May is Celiac Awareness Month – Find Out More About This Autoimmune Disease

By Denise Roskamp

Celiac disease is a genetic disease that affects the autoimmune system. In other words, it involves your body working against itself, trying too hard to protect you from things you might not necessarily need protection from.

The ingestion of gluten is the main instigator of this overprotective process. When someone with celiac disease consumes gluten (which can appear in many food products we normally consume every day, most notably wheat-based products), their body begins to attack itself, focusing on the small intestine. The body’s intentions are pure – it is only trying to fight off what it is mistakenly programmed to see as a threat to the body – but the results can be disastrous.

When the autoimmune system attacks the small intestine, it damages or destroys the villi that exist there. These villi line the interior of the small intestine, and help our bodies to take in the nutrients that need. When these villi are attacked, though, this inhibits the small intestine’s ability to absorb nutrients, which can lead to a great decline in one’s health.

The only “cure” for celiac disease is to avoid gluten at all costs. Avoiding gluten can stop these autoimmune attacks from happening in the future, but it can also give the body time to repair the damage it has done to itself. These repairs could take anywhere from a few weeks to a few years, so the sooner one begins to stick to a gluten-free diet, the better!

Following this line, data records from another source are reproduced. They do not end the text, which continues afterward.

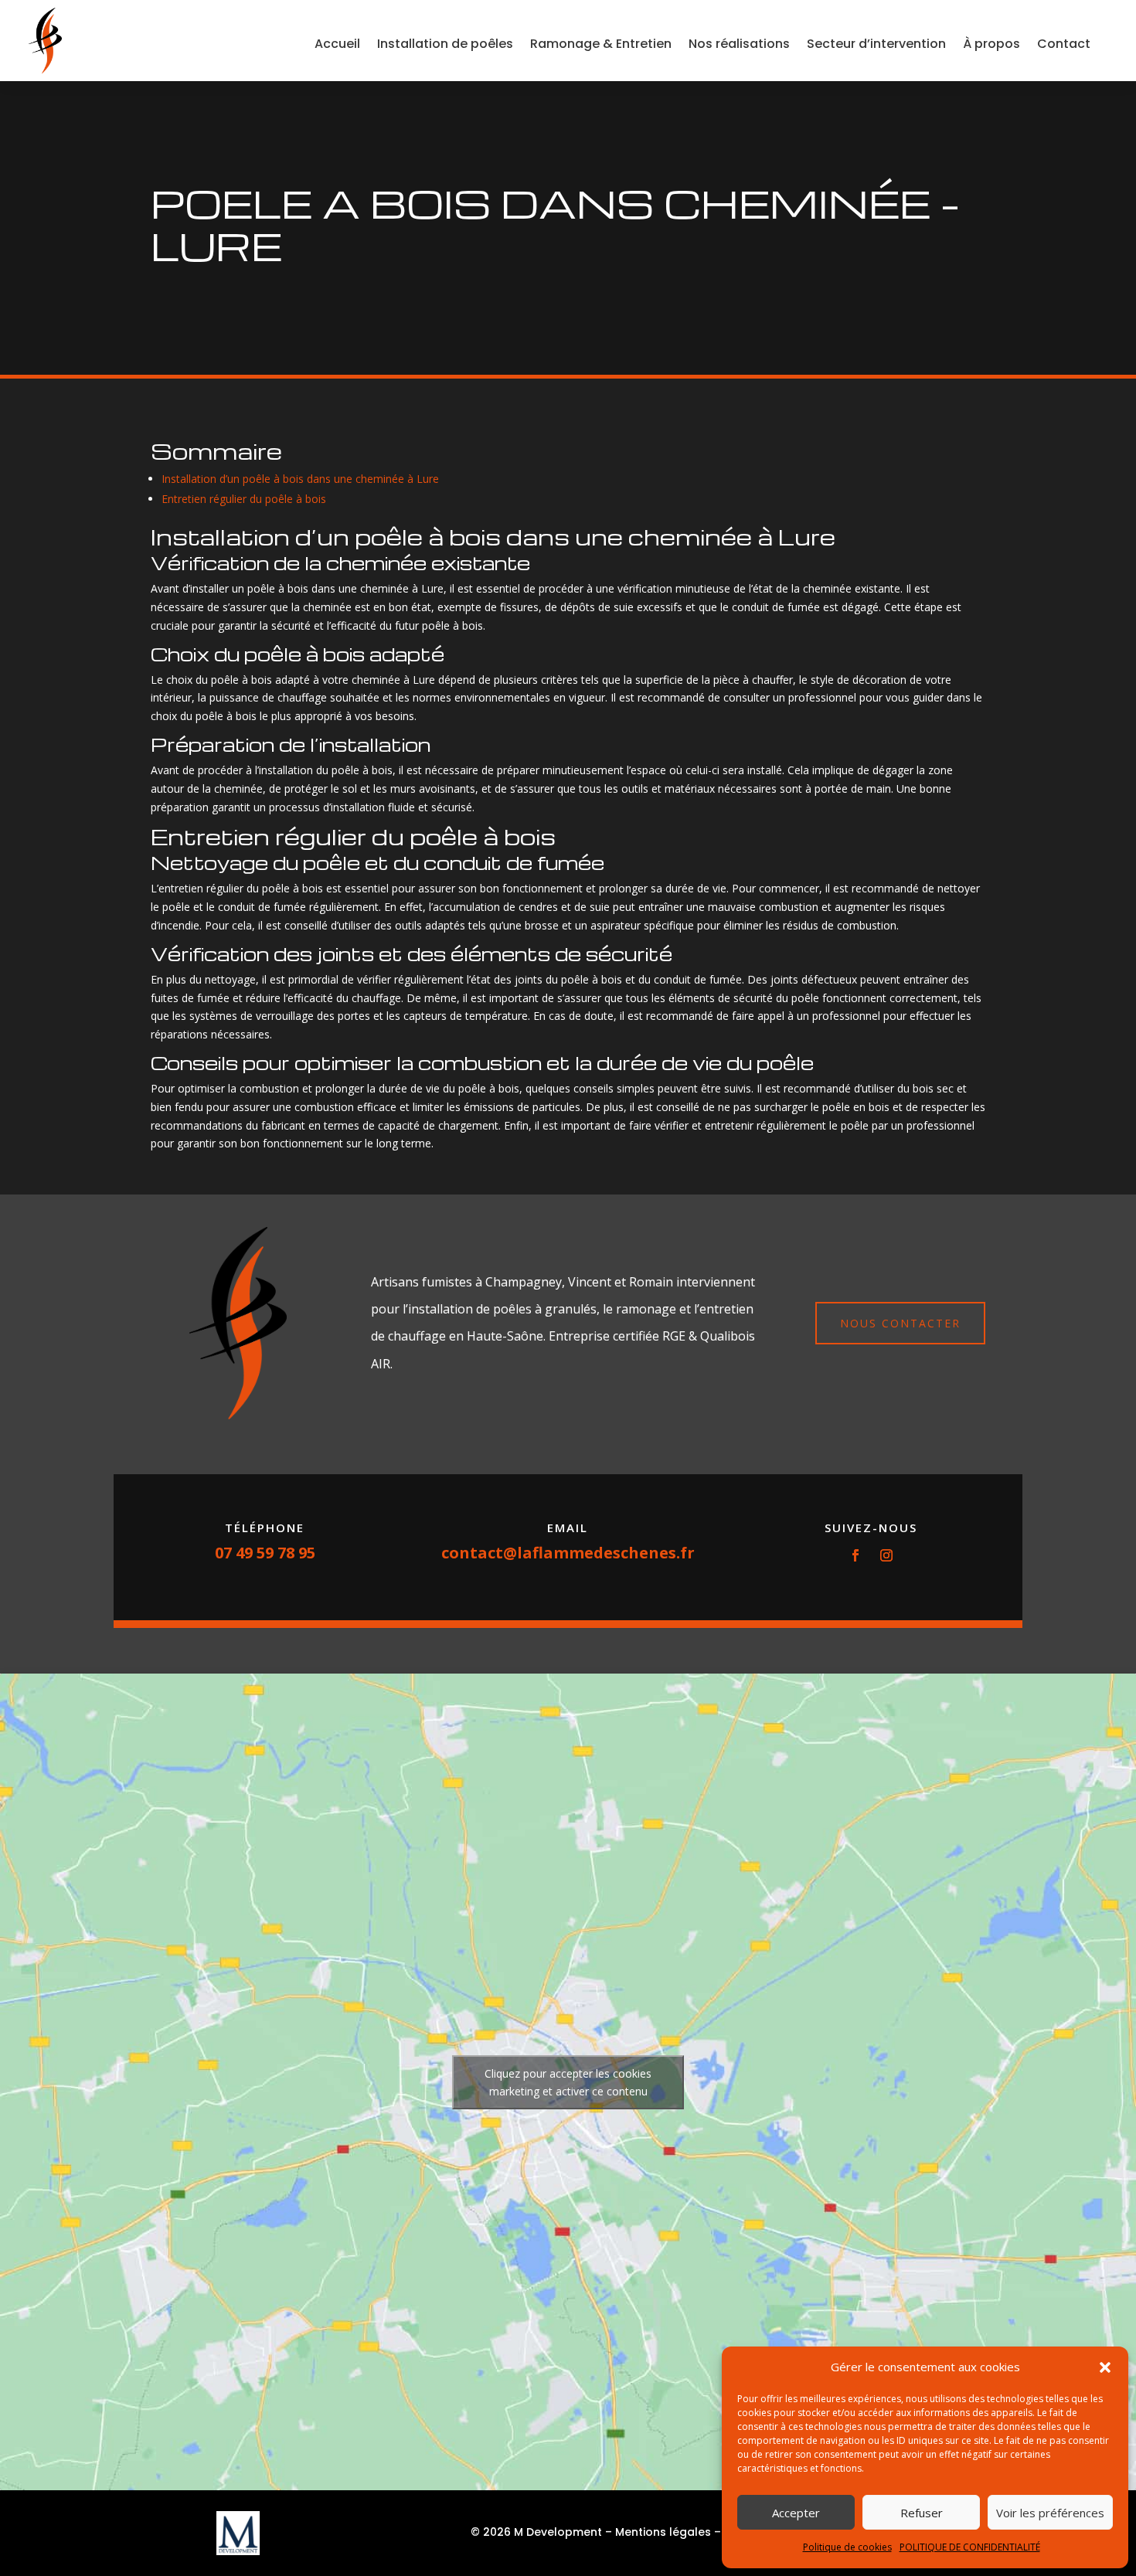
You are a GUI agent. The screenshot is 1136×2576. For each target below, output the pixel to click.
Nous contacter (900, 1323)
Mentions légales (663, 2532)
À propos (991, 44)
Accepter (796, 2512)
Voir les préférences (1050, 2512)
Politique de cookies (847, 2547)
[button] (1105, 2367)
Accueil (337, 44)
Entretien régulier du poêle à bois (244, 498)
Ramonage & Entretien (601, 44)
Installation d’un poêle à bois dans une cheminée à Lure (300, 478)
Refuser (921, 2512)
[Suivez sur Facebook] (855, 1555)
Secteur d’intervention (876, 44)
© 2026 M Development (536, 2532)
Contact (1063, 44)
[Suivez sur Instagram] (886, 1555)
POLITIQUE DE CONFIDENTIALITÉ (970, 2547)
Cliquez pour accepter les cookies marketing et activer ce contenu (568, 2082)
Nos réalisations (739, 44)
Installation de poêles (445, 44)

If you and/or your loved one have a relative that suffers from celiac disease, you are much more likely to be at risk for it. Someone with a parent who has celiac disease has a one in ten chance of contracting the disease his- or herself. With that being said, it might be a good idea to take a look at the symptoms of celiac disease. That way, if you or your senior care aide notice any of these signs in your aging loved one, in yourselves, or in your children, you can get it checked out right away, so that you can begin to alter your diet and feel better sooner.

Symptoms of celiac disease:

  • Anemia
  • Malnutrition (not getting enough nutrients to stay healthy and vibrant)
  • Problems with muscle coordination
  • Stomach pain
  • Heartburn
  • Bloating
  • Constipation
  • Gas
  • Lactose intolerance (the inability to drink milk or other dairy products due to the body’s adverse reaction to them)
  • Bone or joint pain
  • Hair loss

While no one symptom described above is conclusively a sign of celiac disease, it could be one of several signs that your body is not working the way it should. If your body cannot absorb the nutrients it needs through the small intestine, it will not be as healthy as it needs to be, leading to many of the above problems.

While celiac disease if often first diagnosed in childhood, its symptoms are often not recognized, or are misdiagnosed as another condition. This means that one can suffer from celiac disease for most of one’s life and not know it, which means that one can be diagnosed with it at any age. It is important to note any of the above symptoms if they appear in your aging loved one, as some lifestyle and diet changes can be in order.